The Coventry and Warwickshire Chamber of Commerce has written to Gavin Barwell, Minister of State for Housing and Planning, saying it backs ambitious plans for 88,000 new homes in the sub-region in the period between 2011 and 2031.
But, the Chamber says, the plans for more employment sites fall way short of meeting the needs of the growing population’s ability to be self-sustained when it comes to jobs.
It adds that, due to the ‘welcome pace’ of economic growth, the 714 hectare target across the 20-year period amounts to just two-and-a-half years’ provision and will hinder the area’s potential of landing major inward investors.
That, the Chamber says, will be a severe restriction on ambitious and essential growth plans for the regional economy and its ability to provide employment to a growing population over the next 15 years.
Sites at Ryton and Ansty have been identified by the Chamber as potential areas for expansion and it has written separately to Rugby Borough Council as part of its consultation on its local plan for 2011-2031.
In that letter, the Chamber has asked why a proposed new ‘model village’ known as Walsgrave Hill Farm – which comprised 2,400 new homes that would complement the expansion of the Ansty Business Park and Rolls Royce site and maximise the environmental benefits of Coombe Country Park to the wider public – has been dropped for a site 15 miles away from Coventry.
The Chamber has offered to support the Borough Council – in conjunction with Coventry City Council, the CWLEP and the region’s MPs – in seeking an urgent meeting with Government to clear any ‘impasse’ that could have such a ‘fundamental and prejudicial impact on the sub-region’s ambitious plans and economic aspirations’.
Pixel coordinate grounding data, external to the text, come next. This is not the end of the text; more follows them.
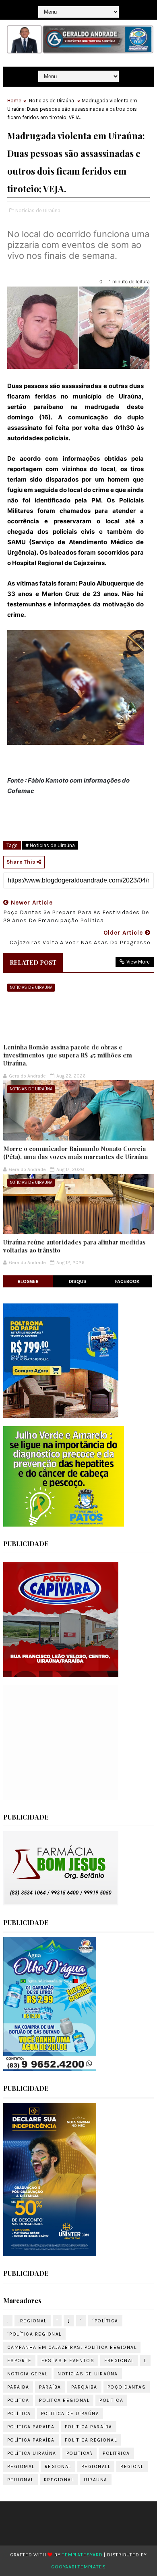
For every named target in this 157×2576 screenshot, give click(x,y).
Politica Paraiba (31, 2427)
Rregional (59, 2479)
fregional (119, 2360)
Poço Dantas (126, 2387)
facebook (127, 1281)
Louise Bennett, chief executive of the Coventry and Warwickshire Chamber of Commerce, wrote: “Our arguments and evidence about the inadequacy of new employment land provision now seem to have been acknowledged and accepted by the CWLEP, our political leaders and our local MPs but the ability and willingness to do anything about this precarious position is being thwarted by, what we are told in feedback from some of our MPs who have taken up the issues with the relevant local authorities, is the requirements of the Government’s National Planning Guidelines.
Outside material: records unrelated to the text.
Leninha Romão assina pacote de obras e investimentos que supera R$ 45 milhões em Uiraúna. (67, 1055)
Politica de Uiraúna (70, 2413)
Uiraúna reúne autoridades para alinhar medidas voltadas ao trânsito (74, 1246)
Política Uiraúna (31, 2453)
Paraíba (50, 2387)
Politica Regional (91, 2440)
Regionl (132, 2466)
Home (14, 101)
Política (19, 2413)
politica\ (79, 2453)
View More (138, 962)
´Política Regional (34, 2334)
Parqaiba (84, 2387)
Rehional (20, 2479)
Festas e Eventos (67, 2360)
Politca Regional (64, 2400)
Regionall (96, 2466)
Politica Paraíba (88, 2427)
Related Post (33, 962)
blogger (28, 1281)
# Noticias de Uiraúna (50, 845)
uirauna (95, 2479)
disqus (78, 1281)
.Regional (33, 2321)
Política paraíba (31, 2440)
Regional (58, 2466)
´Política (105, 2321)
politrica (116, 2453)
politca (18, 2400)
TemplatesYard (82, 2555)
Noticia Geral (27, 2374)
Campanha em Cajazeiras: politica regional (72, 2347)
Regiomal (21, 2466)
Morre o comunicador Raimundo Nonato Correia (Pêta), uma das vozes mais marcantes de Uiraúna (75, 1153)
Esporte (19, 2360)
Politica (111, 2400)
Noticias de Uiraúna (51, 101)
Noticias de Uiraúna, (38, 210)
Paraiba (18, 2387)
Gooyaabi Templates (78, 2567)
“We are being told that to re-open discussions to make increased provision for a realistic provision of new employment land at this stage of the Development Plan process would require all LAs to also reopen/revise the ambitious housing targets that we’ve all collectively sign up to. This doesn’t make sense, is unnecessary and counterproductive.
“Hence, this direct approach to you as Planning Minister, and your business and exchequer colleagues, to intervene so that practical, on-the-ground common sense can prevail.”